ビジネスパーソンを救う「せめてこれだけ」食事術

[佐藤達夫ITmedia]

 昼は毎日外食、夜は接待に飲み会、朝は時間がなく何も食べない――。健康は気になるけど、毎日忙しく過ごすビジネスパーソンが「規則正しい、理想に近い食生活」を実行するのは不可能に近いだろう。

 それでも、できるだけ健康でいるためにはどうしたらよいか、気にならない人はいないはずだ。難しいことはよく分からないし、できるはずもないけど、もしも「せめてこれだけは実践しよう」という健康情報があれば……!

 20年以上食生活ジャーナリストとして活躍する、月刊誌「栄養と料理」の元編集長・佐藤達夫氏の近刊『外食もお酒もやめたくない人の「せめてこれだけ」食事術』(ウェッジ)では、そんな人々の願いを叶(かな)える「せめこれ」情報を提供する。2回目は、残業中の空腹との戦いに結着をつける、「最強食材」を紹介する。

残業中の空腹を満たす「最強食材」とは?(写真提供:ゲッティイメージズ)

「会社で夕食」も「帰るまで我慢」も不健康のもと

 健康のためには「規則正しい食習慣」が好ましいことくらいはビジネスパーソンも知っている。しかし、分かってはいても、いつも同じ時間には食事を食べられないのがビジネスパーソン。とりわけ夕食を決まった時間に食べるのは至難の業。

 夕食の時間になっても外出中であったり、仕事の締め切りに間に合わなかったりして残業をせざるを得ないというケースが少なくない。そんなとき「帰宅がかなり遅くなるのを承知で、思い切って夕食を食べてしまう」か「食べずに我慢して仕事を少しでも早く終わらせて、退社後にゆっくりと夕食を食べる」かの判断を迫られる。

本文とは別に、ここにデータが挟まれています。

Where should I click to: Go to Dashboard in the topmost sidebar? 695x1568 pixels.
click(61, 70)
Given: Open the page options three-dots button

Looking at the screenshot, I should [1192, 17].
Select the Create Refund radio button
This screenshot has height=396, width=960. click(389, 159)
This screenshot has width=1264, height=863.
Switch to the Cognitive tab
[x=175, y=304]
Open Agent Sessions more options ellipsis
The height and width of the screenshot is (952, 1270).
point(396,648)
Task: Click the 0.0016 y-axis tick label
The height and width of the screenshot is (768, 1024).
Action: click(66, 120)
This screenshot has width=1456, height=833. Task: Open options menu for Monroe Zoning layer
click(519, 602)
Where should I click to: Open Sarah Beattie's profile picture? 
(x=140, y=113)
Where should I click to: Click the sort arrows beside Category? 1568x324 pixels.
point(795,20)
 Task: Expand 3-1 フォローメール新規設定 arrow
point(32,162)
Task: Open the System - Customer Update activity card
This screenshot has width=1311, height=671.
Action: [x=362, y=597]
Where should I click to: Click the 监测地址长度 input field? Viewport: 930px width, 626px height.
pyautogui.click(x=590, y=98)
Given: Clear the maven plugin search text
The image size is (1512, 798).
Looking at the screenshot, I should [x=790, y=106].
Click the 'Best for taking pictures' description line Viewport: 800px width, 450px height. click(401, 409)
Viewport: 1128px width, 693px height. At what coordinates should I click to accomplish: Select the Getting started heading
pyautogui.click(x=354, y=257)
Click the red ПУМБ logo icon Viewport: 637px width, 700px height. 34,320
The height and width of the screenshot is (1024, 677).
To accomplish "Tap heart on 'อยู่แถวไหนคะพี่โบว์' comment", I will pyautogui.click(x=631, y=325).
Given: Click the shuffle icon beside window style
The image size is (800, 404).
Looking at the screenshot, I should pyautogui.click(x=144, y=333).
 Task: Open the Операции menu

 健康との兼ね合いからいうと、このいずれもが、あまり好ましくない。

 仕事の途中で食べる夕食は、その内容を吟味できることは少なく、ラーメンやカレーや牛丼などの、いわゆる「一皿物」になってしまうことが多いだろう。一皿物の問題点については書籍『外食もお酒もやめたくない人の「せめてこれだけ」食事術』の第2章で詳述しているが、カロリーが多い割には満足感が低く、かつ、摂食時刻が中途半端なために、その日のうちにもう1度食事をすることになる可能性が高い。この「寝る前の2度目の夕食」が肥満のもとになるし、さらには、翌日の朝食を食べたくなくなるなどの生活習慣の乱れにつながる。

 逆に、食べずに仕事を続けるとどうなるだろうか? 食事をしない時間が長くなると、血糖値(血液中のブドウ糖量)が低くなる。食事量が(食事回数が)多過ぎて高血糖状態が長く続くと糖尿病などの原因になるので好ましくないが、かといって逆に低血糖状態が長くなり過ぎるのも好ましくない。脳細胞は血液中のブドウ糖(つまり血糖)しかカロリー源として利用できないので、低血糖状態では頭の働きが悪くなる。せっかく残業をしていても、能率が悪かろう。

 また(こちらのデータは持ち合わせておらず、筆者個人の経験によるところが大きいのだが)人はすきっ腹で、そして「早く帰りたい」という焦った気持ちで仕事をすると、作業効率が悪くなるのではないか。ミスも多く、業務に差し障りも出るのではなかろうか。